We are delighted to launch our exhibition programming with installations of work by Zaria Forman and Peggy Weil.
Zaria Forman
Zaria Forman’s intensely intimate work conveys the urgency of climate change by connecting people to the beauty of remote landscapes. In her drawings, we see at once an almost clinical degree of expository detail and the immediate, warm power of human touch. She has been featured in Banksy’s Dismaland (August to September 2015), and solo exhibitions at Winston Wächter Fine Art in New York City and Seattle. Forman has been honored by a residency aboard the National Geographic Explorer in Antarctica, and has flown over the polar regions with NASA’s Operation IceBridge. She has also collaborated with Harvard University’s Center for the Environment, where her drawings were exhibited for the 2016-2017 academic year.
Forman’s works have appeared in The New York Times’s T Magazine, National Geographic, Smithsonian Magazine, The Wall Street Journal and The Huffington Post, and have appeared in a range of other media outlets as well. Forman delivered a TED Talk that aired on PBS.
Whale Bay, Antarctica, No. 4, 84x144, 2016 depicts calved glacial ice that has been grounded in the shallow water of Whale Bay in Western Antarctica. Shallow bays such as this are called “iceberg graveyards,” with wind and water sculpting the grounded icebergs into unimaginable shapes as they slowly melt away, sometimes over years.
Forman’s hope is to create momentum and unity of purpose across boundaries of discipline, geography, and political affiliation, a hope she sees as closely aligned with the Climate Museum’s vision of a center for climate education and leadership, and for civic engagement with the challenge of our time.
The Climate Museum's window installation included a reproduction of Whale Bay, Antarctica, No. 4, 84x144, 2016 and a time-lapse video depicting the process of making the work. The original work is in private collection, and the reproduction was displayed courtesy of Winston Wächter Fine Art, Seattle WA.
Peggy Weil
Peggy Weil’s work as an artist and designer spans genres including digital urban signboards, VR, apps, and games. As an original member of the MIT Media Lab, she worked on pioneering interactive projects and has gone on to create award-winning titles including Immersive Journalism projects such as Gone Gitmo, a virtual installation of Guantánamo Prison and Wall Jumpers, a global visualization of political barriers. Weil founded HeadsUP!, a global competition challenging designers to create data visualization of urgent global issues for the public square. Weil’s work has been exhibited and presented at academic, industry, and art venues internationally, including LABoral Centro de Arte y Creación Industrial, Gijón, Spain; Moscow Museum of Modern Art, Moscow; and CURRENT:LA Public Art Biennial, Los Angeles.

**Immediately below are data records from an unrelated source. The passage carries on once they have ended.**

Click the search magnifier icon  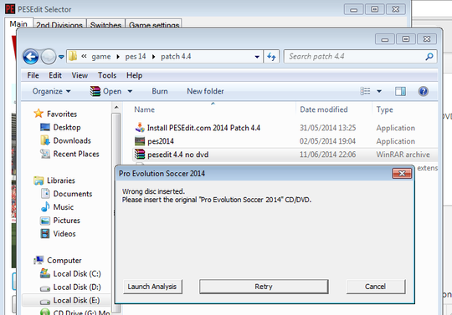pos(429,57)
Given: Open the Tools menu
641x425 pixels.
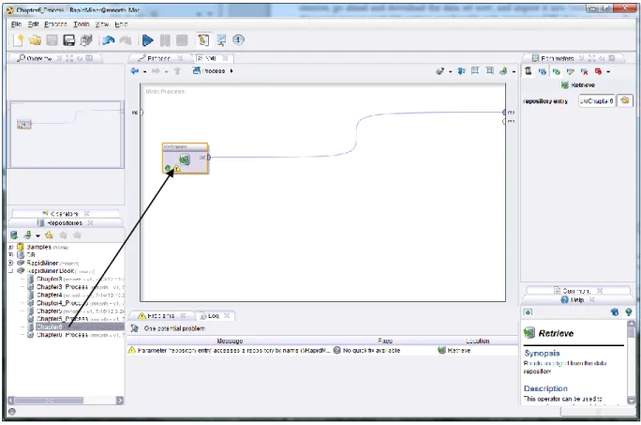Looking at the screenshot, I should coord(82,24).
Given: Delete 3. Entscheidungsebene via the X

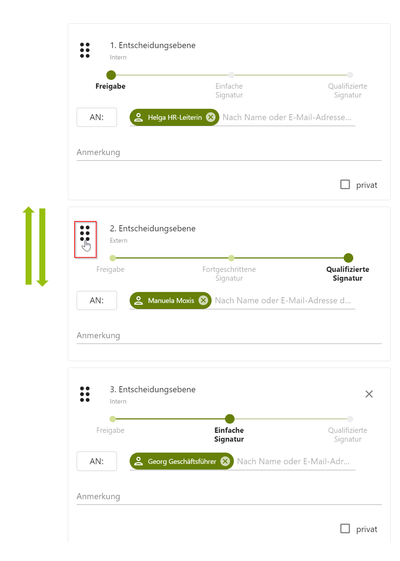Looking at the screenshot, I should [x=369, y=394].
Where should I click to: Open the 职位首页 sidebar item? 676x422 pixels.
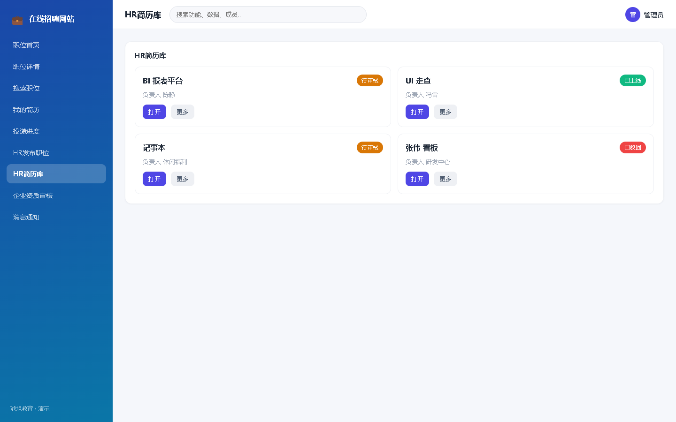click(x=56, y=45)
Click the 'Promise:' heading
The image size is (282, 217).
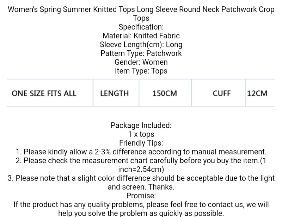coord(141,196)
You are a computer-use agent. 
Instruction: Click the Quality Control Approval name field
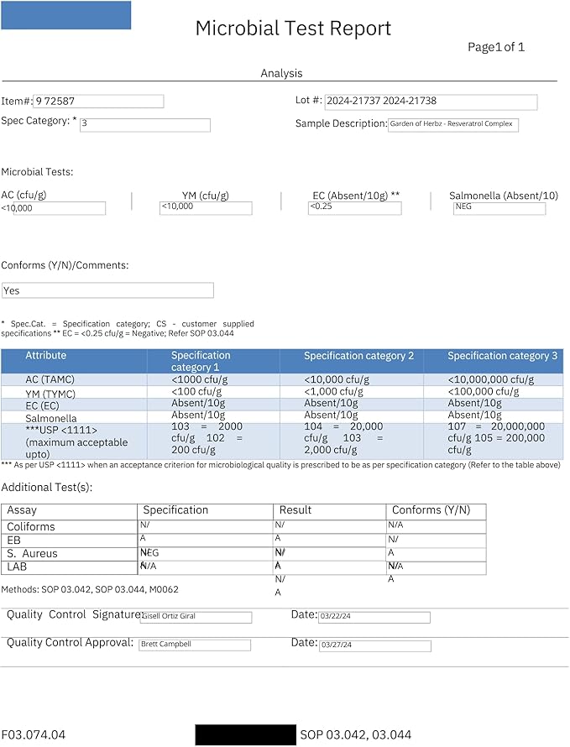tap(196, 645)
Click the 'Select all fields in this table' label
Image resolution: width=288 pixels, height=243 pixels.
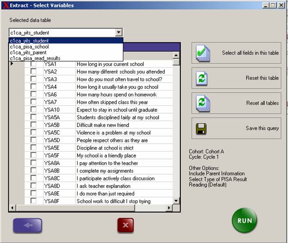pyautogui.click(x=250, y=53)
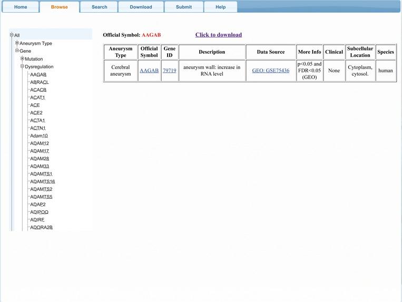Go to the Download tab

[141, 7]
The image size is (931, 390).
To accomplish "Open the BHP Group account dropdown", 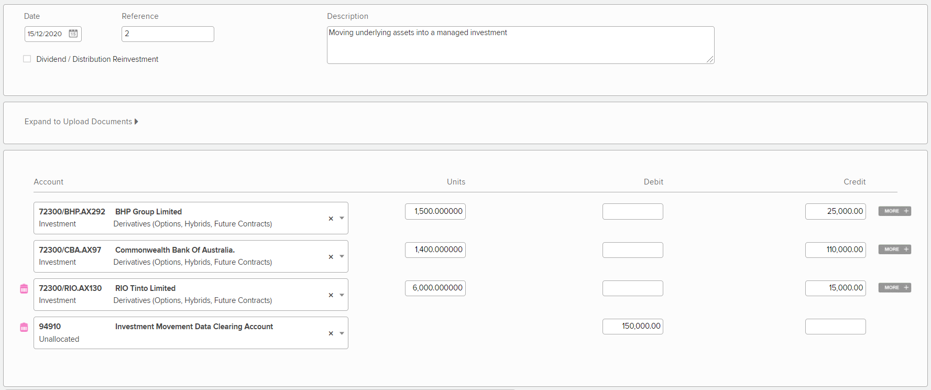I will pos(342,218).
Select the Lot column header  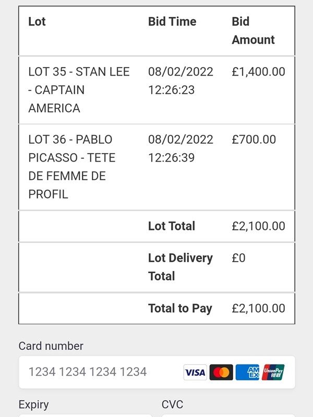point(37,22)
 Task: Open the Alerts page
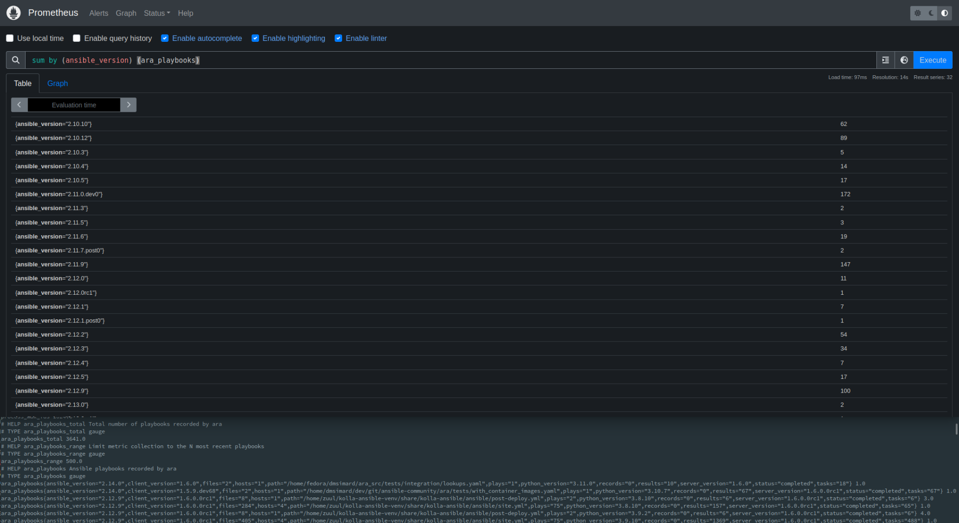98,13
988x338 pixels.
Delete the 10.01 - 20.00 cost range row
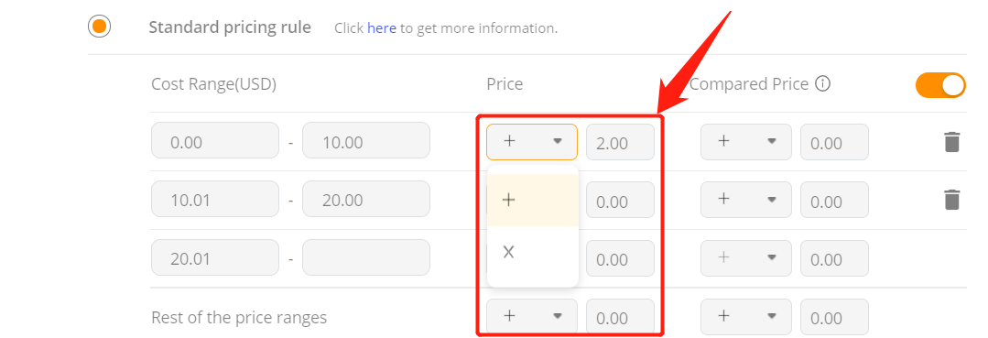[951, 200]
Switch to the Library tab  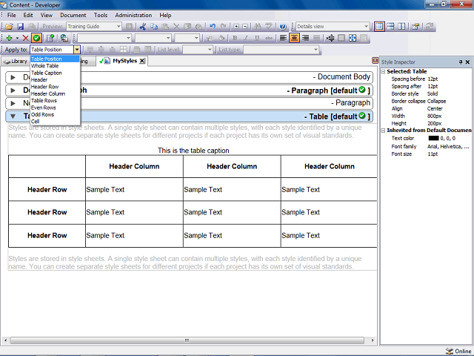pyautogui.click(x=16, y=62)
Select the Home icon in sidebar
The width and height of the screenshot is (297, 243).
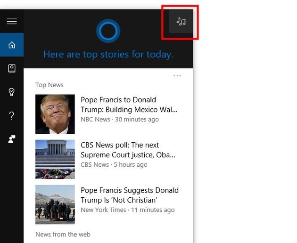point(12,45)
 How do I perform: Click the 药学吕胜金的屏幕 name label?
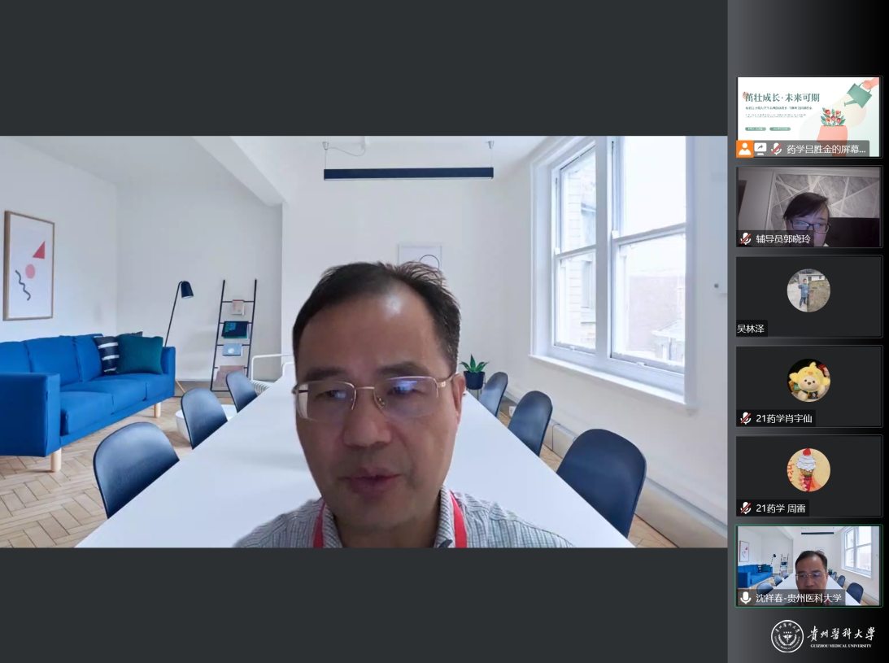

Weil teaches regularly in art, film, and media programs including those at the University of Southern California, UCLA, and California College of the Arts. She also serves as an advisor to the Los Angeles County Museum of Art’s Art + Technology Lab. She is honored to be working with the Climate Museum in its mission to provide a forum for discussion and action on climate change.
88 Cores, shown for the first time as part of this exhibition, is a film that descends two miles through the Greenland Ice Sheet in one continuous pan going back more than 110,000 years in time. This work is the fourth in a series of underlandscapes by Weil, projects treating solid ground as a canvas of critical processes and phenomena: HeadsUP2012, a data visualization of global groundwater from satellite data; UnderLA, an animated underground landscape of the Los Angeles Aquifer beneath the LA River; and Oscar-Zero, a virtual installation of a nuclear launch control center in North Dakota.